Gabriele Töpferwein | | Artikel drucken
Lesedauer: 4 Minuten

Im grellen Licht der Sonne glich die Ebene einem durchsichtigen See. Sie war in Dunstschwaden aufgelöst, durch die hindurch ein grauer Horizont schimmerte. In einiger Entfernung sah man die Linien einer Bergkette und hinter den Bergen die weite Ferne.

Wieso scheint diese Passage aus Pedro Páramo eine Beschreibung des Bildes zu geben? Weil der Autor von Pedro Páramo auch das Foto geschossen hat? Möglich, dass das der Grund ist. Beim Betrachten der Fotos in diesem Band ist man immer irgendwie geneigt, noch einmal im schmalen Œuvre des Autors nachzulesen. Und wie der Band Juan Rulfo. Mexiko – wunderbare Wirklichkeit zeigt, geht es anderen ebenso. Immer wieder nehmen die Herausgeber auf die Bücher Rulfos Bezug, wenn sie doch eigentlich seine Fotografien beschreiben wollen. Die Schwarzweißfotos entstanden zumeist zwischen 1940 und 1955. Landschaften, karg oder idyllisch anmutend, Tempel aus vorkolumbischer Zeit. Kirchen, Ruinen, Bauern, Indios, Schauspieler. Alltagsszenen aus der mexikanischen Provinz: ein Fischer in Michoacán, Frauen irgendwo auf einer Dorfstraße, Maultiertreiber, Wäscherinnen, spielende Kinder. Mexiko, wie es vor gut einem halben Jahrhundert war. Oder wie Juan Rulfo es sah?

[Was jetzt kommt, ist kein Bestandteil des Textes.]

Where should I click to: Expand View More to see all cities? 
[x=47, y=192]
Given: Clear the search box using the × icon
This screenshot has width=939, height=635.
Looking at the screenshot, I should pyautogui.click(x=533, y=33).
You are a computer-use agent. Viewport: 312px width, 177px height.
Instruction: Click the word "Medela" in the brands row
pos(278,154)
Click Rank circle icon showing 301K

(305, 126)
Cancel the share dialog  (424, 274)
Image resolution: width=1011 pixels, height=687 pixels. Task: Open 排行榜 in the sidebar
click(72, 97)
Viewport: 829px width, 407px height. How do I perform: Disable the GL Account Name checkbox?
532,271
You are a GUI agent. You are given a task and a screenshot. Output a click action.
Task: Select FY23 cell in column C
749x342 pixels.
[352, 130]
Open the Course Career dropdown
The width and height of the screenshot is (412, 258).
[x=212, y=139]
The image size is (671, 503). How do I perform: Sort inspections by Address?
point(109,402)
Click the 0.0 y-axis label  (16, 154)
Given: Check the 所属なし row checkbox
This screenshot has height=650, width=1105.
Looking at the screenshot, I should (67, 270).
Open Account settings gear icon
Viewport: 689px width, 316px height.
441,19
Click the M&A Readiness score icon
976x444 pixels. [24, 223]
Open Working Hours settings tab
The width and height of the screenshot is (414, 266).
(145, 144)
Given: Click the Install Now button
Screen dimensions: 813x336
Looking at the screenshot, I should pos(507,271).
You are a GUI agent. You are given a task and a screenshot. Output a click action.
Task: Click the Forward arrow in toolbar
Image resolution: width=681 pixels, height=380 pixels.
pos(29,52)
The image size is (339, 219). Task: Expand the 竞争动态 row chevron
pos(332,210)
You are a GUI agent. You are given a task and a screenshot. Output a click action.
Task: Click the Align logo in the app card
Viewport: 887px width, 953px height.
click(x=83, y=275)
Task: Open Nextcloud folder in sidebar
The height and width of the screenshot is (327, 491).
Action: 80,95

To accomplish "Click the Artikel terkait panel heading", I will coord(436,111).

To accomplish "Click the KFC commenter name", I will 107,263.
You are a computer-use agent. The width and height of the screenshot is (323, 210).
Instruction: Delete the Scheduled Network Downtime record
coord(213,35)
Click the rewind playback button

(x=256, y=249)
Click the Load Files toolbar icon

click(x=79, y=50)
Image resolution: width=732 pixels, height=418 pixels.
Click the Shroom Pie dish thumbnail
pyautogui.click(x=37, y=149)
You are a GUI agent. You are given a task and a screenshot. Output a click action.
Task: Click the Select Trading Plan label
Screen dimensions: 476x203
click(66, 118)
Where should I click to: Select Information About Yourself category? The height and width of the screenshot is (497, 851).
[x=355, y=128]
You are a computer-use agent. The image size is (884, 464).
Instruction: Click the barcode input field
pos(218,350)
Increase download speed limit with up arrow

Juan Rulfo wird im Mai 1919 in San Gabriel (Bundesstaat Jalisco) geboren. Nach dem Tod seiner Mutter wächst er in einem Waisenhaus auf. Als 15-Jähriger geht er nach Mexiko-Stadt, schlägt sich mit verschiedenen Jobs durch, unter anderem als Angestellter der Einwanderungsbehörde, und versucht nebenher, Jura und Literatur zu studieren. Ab Mitte der vierziger Jahre gelingt es ihm, Erzählungen in verschiedenen Zeitschriften zu veröffentlichen. Er gibt seine Stelle bei der Einwanderungsbehörde auf und wird Handlungsreisender. Während seiner Reisen durch ganz Mexiko entsteht die Mehrzahl seiner Fotos. Insgesamt, so heißt es, hat er etwa 7.000 Fotos und Negative hinterlassen, sowohl schwarzweiß als auch farbig. Die Mehrzahl von ihnen entstand, wie bereits erwähnt, in der Zeit bis 1955. Lediglich die Aufnahmen zu den Dreharbeiten verschiedener Filme dürften später entstanden sein. In den fünfziger Jahren entsteht auch sein literarisches Werk. Von einem Bändchen mit Filmszenarien (El gallo de oro y otros textos para cine, 1980; dt.: Der goldene Hahn) einmal abgesehen, hat Juan Rulfo zeit seines Lebens nur zwei Bücher veröffentlicht: 1953 den Erzählungsband El llano en llamas (Der Llano in Flammen) und 1955 den Roman Pedro Páramo. Diese beiden Bücher (323 Seiten in einem Band bei Volk und Welt, 1983) machten ihn zu einem der wichtigsten lateinamerikanischen Schriftsteller und sicherten ihm einen Platz in der Weltliteratur.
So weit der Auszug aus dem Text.